SHORT TASK – Pull out each line of the records below that contains the string "width", copying those lines in full.

RECORDS PROVIDED –
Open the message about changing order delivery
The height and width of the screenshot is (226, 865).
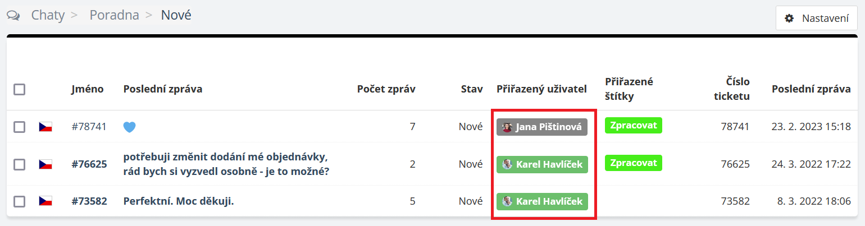(x=226, y=164)
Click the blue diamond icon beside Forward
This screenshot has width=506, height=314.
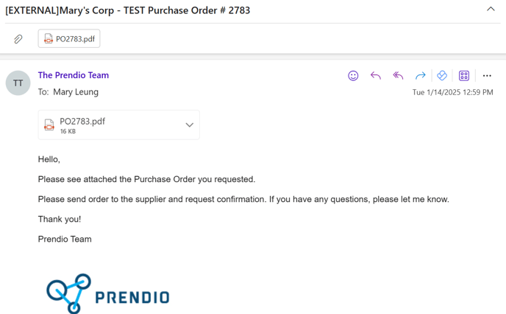(x=442, y=76)
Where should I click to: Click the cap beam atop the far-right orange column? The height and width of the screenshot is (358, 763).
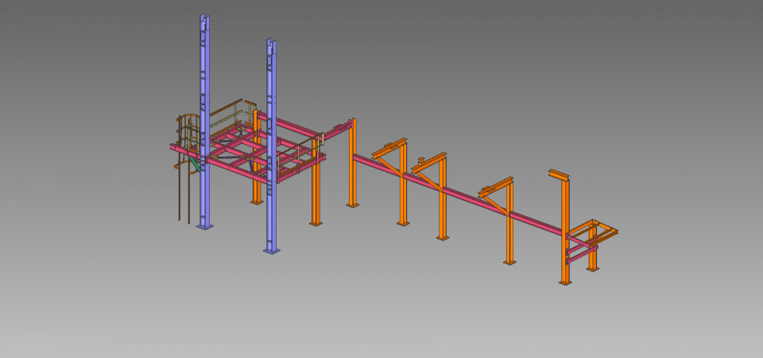click(x=560, y=174)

ANSWER TO THIS PROBLEM –
The height and width of the screenshot is (226, 865).
This screenshot has width=506, height=314.
Where should I click to: Click the cap beam atop the far-right orange column? The height and width of the screenshot is (358, 763).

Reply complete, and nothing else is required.